If you haven't already planned your Heritage Day menu, why not include this home-grown favourite to your list for a post-braai treat with butter and tea! 😍
Recipe credit: @theprettyblog with slight adaptations by @aniseeds
Picture credit: @aniseeds
1 kg cake flour
10 ml salt
100 g sugar
10 g instant dry yeast
100 g butter
250 ml white grape juice (red works well)
125 ml lukewarm milk
250 ml lukewarm water
1/2 cup sugar mixed with cinnamon
30 ml sugar mixed with 30 ml lukewarm water (sugar syrup for brushing after baking)
In a small bowl:
Add 2 tsps sugar (from the 100g)
30ml lukewarm water (from the 250ml)
10g packed of yeast
Mix and allow to proof
In a large mixing bowl:
Sift flour and salt together. Add remaining sugar. Stir well.
Heat butter and grape juice in a saucepan until butter has melted. Do not boil. .
Add to dry ingredients along with milk, water and yeast mixture. Then mix to form a soft dough.

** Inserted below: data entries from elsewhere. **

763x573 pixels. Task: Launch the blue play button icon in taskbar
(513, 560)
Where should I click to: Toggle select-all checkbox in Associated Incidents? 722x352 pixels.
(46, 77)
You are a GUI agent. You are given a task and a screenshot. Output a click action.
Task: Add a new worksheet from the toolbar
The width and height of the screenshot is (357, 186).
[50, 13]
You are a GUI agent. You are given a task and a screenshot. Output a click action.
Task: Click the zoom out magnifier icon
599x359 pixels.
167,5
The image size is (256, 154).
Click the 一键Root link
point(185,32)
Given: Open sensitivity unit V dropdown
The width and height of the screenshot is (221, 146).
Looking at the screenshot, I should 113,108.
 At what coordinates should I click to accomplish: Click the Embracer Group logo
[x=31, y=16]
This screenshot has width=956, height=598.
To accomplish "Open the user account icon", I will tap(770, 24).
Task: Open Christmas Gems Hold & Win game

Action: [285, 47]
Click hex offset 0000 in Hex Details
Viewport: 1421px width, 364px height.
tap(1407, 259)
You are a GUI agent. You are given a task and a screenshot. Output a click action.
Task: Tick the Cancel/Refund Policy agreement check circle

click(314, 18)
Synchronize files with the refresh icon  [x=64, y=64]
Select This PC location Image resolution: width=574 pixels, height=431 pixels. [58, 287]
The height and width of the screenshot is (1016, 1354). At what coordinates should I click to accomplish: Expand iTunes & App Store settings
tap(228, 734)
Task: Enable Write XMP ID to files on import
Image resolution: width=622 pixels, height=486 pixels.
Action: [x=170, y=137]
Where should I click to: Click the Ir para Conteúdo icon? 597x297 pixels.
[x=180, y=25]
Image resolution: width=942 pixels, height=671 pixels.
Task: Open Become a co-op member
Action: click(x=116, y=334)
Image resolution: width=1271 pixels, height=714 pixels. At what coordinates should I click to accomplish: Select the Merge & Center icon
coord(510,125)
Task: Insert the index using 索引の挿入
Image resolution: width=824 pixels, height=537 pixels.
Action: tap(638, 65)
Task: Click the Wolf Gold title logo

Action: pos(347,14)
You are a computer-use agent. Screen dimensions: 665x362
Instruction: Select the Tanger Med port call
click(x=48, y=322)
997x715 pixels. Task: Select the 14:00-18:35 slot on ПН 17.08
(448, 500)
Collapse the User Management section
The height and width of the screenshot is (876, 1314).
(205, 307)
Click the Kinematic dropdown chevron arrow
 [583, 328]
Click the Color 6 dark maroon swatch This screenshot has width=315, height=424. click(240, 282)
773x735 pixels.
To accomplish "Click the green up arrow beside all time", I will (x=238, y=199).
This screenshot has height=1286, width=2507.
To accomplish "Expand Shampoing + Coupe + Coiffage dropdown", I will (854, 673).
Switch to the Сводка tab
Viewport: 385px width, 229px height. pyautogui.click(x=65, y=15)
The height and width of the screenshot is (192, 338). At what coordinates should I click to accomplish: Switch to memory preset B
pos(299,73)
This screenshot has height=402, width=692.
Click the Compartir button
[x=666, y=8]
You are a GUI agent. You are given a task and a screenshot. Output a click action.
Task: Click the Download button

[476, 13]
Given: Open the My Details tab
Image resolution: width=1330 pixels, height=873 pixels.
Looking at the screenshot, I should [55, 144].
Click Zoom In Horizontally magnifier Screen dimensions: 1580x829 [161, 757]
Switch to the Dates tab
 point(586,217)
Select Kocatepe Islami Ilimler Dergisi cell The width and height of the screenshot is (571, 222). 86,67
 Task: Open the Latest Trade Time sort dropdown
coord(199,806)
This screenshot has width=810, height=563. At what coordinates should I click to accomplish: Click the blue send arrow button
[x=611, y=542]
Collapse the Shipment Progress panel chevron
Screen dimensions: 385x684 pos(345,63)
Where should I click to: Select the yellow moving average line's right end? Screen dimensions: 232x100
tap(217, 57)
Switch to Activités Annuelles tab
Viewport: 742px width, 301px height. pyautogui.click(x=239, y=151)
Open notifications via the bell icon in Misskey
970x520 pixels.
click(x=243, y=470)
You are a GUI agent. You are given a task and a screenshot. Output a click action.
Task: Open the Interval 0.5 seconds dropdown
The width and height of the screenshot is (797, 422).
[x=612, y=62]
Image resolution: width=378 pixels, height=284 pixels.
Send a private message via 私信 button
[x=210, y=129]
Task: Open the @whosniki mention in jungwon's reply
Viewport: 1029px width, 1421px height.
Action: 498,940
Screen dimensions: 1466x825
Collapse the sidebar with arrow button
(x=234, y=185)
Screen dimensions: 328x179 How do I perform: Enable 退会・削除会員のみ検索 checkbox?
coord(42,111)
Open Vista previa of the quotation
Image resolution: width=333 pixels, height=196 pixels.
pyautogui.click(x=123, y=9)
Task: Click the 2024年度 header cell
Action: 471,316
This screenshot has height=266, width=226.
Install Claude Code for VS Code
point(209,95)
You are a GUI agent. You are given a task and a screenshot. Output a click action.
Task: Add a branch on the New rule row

Turn out dough on a lightly floured surface. Knead for 5-10 minutes, or until the dough is soft and elastic. Place in a large oiled bowl, then cover and leave to rise in a warm place for about 30 minutes, or doubled in size.
Knock down dough and knead until smooth. Divide into 2 parts. Roll each one out into a rectangle. Smear with a piece of softened butter. Sprinkle the cinnamon and sugar mix equally across both and pat down. Roll up tightly like a swissroll. Slice into equal pieces and shape into balls (the correct technique is to squeeze balls of dough through a circle made by your thumb and forefinger, using oiled/buttered hands, this way you get nice smooth balls of dough). 8 balls fit into each loaf tin. Pack balls tightly into loaf tins of about 22 cm each. Cover and leave to rise for about 30-45 minutes.
Bake in a pre-heated oven at 180 degrees C for 35-40 minutes until nicely browned on top. Just before they come out, prepare the syrup by melting sugar into water and keeping warm. Brush immediately with syrup once they're out. .
Leave to cool slightly, then eat warm. Optional: drizzle with cream cheese icing and enjoy.
To make the traditional mosbolletjies, omit the step using cinnamon and sugar and instead add in 30ml whole aniseeds into the sifted dry ingredients.